On Wed, 20 Feb 2002, Daniel Phillips wrote:
> On February 19, 2002 07:11 pm, Hugh Dickins wrote:
> >
> > It's a little worse than this, I think. Propagating pte_dirty(pte) to
> > set_page_dirty(page) cannot be done until after the flush_tlb_cpus,
>
> You mean, because somebody might re-dirty an already cleaned page? Or are
> you driving at something more subtle?
You are right to press me on this. Now I reflect upon it, I think I
was scare-mongering, and I'm sure you don't need that! I apologize.
If the i386 pte was already marked dirty, there's no issue at all.
If the i386 pte was not already marked dirty, but another processor
has that entry in its TLB (not marked dirty), and goes to dirty it
at the wrong moment, either it does so successfully just before the
ptep_get_and_clear (and we see the dirty bit), or it tries to do so
just after the (atomic part of) the ptep_get_and_clear, finds pte
not present and faults (page not yet dirtied). No problem.
This (one cpu invalidating pte while another is halfway through ucode
updating dirty or referenced bit) is errata territory on Pentium Pro.

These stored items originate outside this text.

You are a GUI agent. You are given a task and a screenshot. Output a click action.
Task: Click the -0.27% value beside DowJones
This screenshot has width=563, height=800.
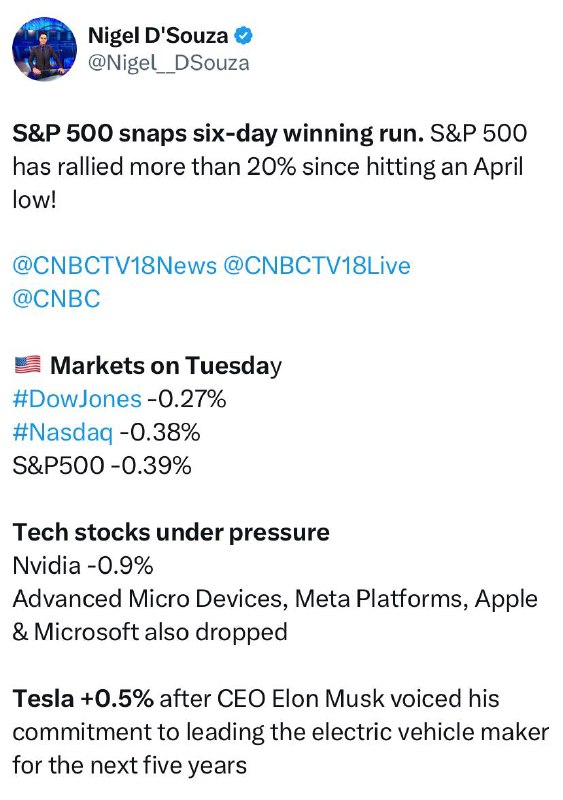pyautogui.click(x=187, y=399)
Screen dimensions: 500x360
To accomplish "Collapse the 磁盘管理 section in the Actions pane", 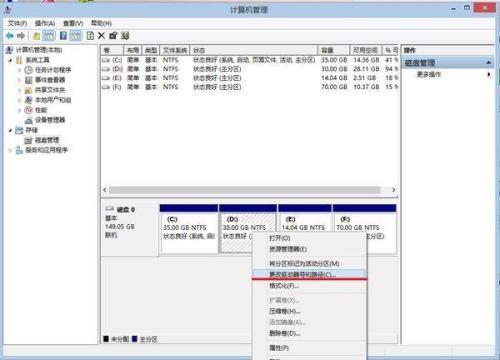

But if we were going to worry about that, we should have done so
before, you're not introducing any new problem in that respect.
I'm unfamiliar with the other architectures, but I have no reason
to suppose they behave critically differently here. Ben will have
checked this all out when he brought in tlb_remove_page(): and though
his propagation of dirty from pte to page occurs after the flush TLB,
it's irrelevant: that pte comes from ptep_get_and_clear before.